ABOUT THIS EXERCISE: Look through the data below for the line with "Ärzte und Praxen (77, 820)" and the line with "Bebauungsplanverfahren (70, 539)", then output those two and all lines in between, exactly as written.

(Dataset entries)
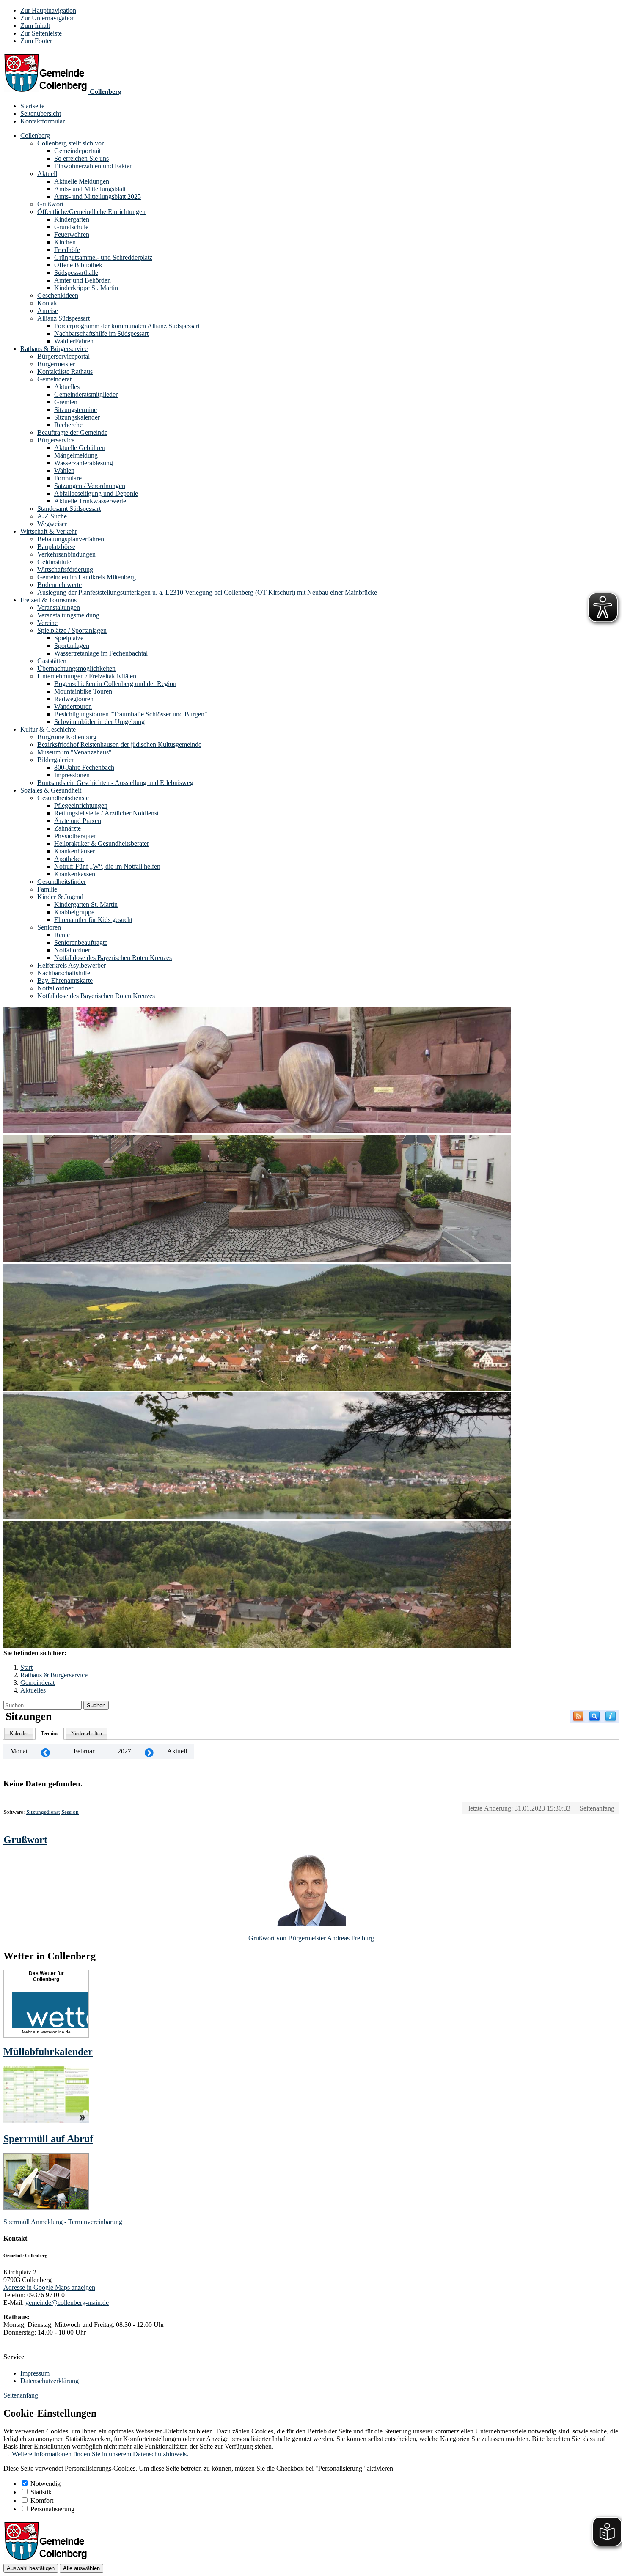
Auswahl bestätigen (31, 2568)
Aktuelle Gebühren (79, 447)
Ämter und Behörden (82, 280)
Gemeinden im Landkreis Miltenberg (86, 577)
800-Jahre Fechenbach (84, 767)
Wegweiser (52, 523)
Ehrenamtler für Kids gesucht (93, 919)
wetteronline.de (56, 2032)
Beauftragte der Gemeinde (72, 432)
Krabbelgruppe (74, 912)
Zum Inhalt (35, 25)
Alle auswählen (81, 2568)
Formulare (68, 478)
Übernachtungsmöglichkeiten (76, 668)
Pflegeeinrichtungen (80, 805)
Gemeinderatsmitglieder (86, 394)
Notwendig (45, 2483)
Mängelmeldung (76, 455)
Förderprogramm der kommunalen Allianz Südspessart (127, 325)
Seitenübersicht (40, 113)
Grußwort (50, 204)
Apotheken (69, 858)
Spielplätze (68, 638)
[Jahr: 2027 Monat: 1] (45, 1751)
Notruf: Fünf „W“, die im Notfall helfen (107, 866)
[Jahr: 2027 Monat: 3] (149, 1751)
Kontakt (48, 303)
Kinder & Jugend (60, 896)
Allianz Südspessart (63, 318)
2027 (124, 1751)
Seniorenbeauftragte (80, 942)
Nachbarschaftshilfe (63, 973)
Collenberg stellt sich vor (70, 143)
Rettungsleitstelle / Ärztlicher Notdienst (106, 813)
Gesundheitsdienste (63, 797)
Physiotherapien (75, 835)
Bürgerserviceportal (63, 356)
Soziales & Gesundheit (50, 790)
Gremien (65, 402)
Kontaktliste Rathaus (65, 371)
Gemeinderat (54, 379)
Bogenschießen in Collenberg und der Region (115, 683)
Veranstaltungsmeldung (68, 615)
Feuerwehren (71, 234)
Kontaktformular (42, 121)
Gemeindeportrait (77, 150)
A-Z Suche (52, 516)
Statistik (41, 2492)
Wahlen (64, 470)
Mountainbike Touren (83, 691)
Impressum (35, 2373)
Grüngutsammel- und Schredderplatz (103, 257)
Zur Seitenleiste (41, 33)
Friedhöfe (67, 249)
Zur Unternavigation (47, 18)
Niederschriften (86, 1734)
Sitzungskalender (77, 417)
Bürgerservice (55, 440)
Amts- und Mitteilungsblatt (90, 188)
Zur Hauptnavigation (48, 10)
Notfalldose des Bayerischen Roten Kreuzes (113, 957)
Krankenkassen (74, 874)
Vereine (47, 622)
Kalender (19, 1734)
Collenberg (35, 135)
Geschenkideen (57, 295)
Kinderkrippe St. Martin (86, 287)
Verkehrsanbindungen (66, 554)
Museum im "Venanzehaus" (74, 752)
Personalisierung (52, 2509)
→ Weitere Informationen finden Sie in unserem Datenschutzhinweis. (95, 2454)
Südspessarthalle (76, 272)
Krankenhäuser (74, 851)
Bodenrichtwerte (59, 584)
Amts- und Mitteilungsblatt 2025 (97, 196)
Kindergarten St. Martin (86, 904)
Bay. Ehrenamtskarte (65, 980)
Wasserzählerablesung (83, 462)
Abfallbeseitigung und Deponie (96, 493)
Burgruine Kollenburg (66, 737)
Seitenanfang (597, 1808)
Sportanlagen (71, 645)
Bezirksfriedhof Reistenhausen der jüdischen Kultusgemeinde (119, 744)
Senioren (49, 927)
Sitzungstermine (75, 409)
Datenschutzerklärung (49, 2380)
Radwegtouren (74, 698)
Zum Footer (36, 40)
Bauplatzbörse (56, 546)
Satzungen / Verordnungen (89, 485)
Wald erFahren (74, 341)
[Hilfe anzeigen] (611, 1716)
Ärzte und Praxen (77, 820)
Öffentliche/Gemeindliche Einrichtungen (91, 211)
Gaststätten (51, 660)
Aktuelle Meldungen (81, 181)
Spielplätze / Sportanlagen (72, 630)
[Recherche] (594, 1716)
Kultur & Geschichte (48, 729)
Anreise (47, 310)
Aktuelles (67, 386)
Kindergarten (71, 219)
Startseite (32, 106)
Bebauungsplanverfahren (70, 539)
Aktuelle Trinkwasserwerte (90, 501)
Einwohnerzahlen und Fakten (93, 166)
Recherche (68, 424)
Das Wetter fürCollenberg (46, 1976)
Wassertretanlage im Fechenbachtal (101, 653)
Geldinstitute (54, 561)
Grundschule (71, 226)
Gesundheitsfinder (61, 881)
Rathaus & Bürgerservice (54, 348)
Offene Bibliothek (78, 265)
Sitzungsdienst (43, 1812)
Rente (62, 934)
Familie (47, 889)
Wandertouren (73, 706)
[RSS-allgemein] (578, 1716)
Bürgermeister (56, 364)
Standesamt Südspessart (69, 508)
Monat (19, 1751)
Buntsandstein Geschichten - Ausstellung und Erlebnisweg (115, 782)
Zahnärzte (67, 828)
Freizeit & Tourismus (48, 600)
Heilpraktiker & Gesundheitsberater (101, 843)
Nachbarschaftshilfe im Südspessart (101, 333)
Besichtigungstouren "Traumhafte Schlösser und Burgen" (130, 714)
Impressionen (72, 775)
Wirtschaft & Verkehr (48, 531)
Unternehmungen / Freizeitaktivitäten (86, 676)
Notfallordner (72, 950)
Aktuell (47, 173)
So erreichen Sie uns (81, 158)
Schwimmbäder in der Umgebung (99, 721)
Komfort (41, 2500)
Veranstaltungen (58, 607)
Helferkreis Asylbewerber (71, 965)
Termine (49, 1734)
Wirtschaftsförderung (65, 569)
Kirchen (65, 242)
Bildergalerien (56, 759)
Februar (84, 1751)
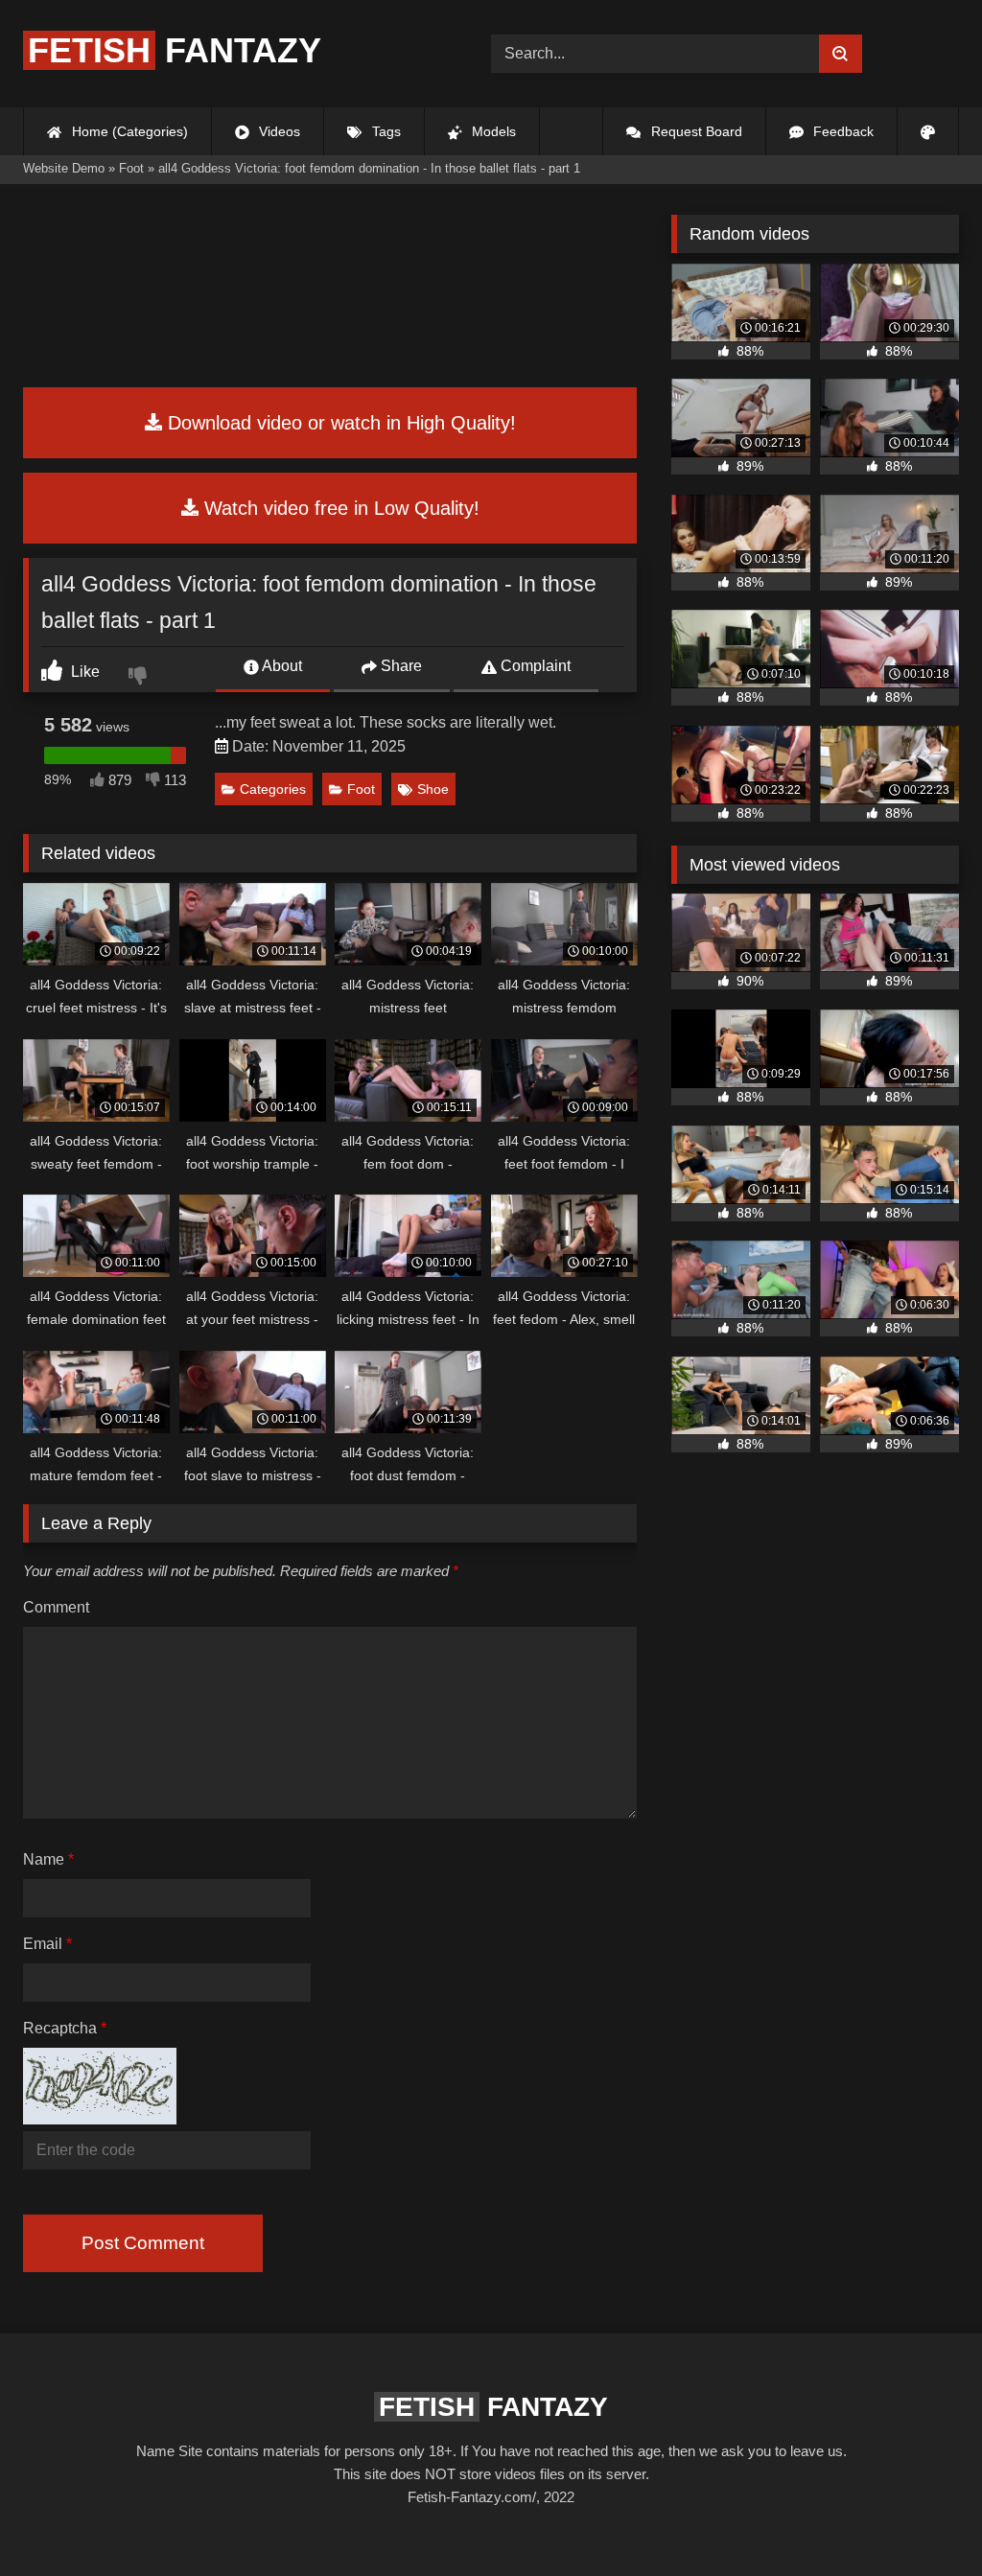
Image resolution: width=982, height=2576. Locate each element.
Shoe (433, 789)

ANSWER FOR THE TASK:
Ärzte und Praxen (77, 820)
Öffentliche/Gemeindliche Einrichtungen (91, 211)
Gaststätten (51, 660)
Aktuelle Meldungen (81, 181)
Spielplätze / Sportanlagen (72, 630)
[Recherche] (594, 1716)
Kultur & Geschichte (48, 729)
Anreise (47, 310)
Aktuelles (67, 386)
Kindergarten (71, 219)
Startseite (32, 106)
Bebauungsplanverfahren (70, 539)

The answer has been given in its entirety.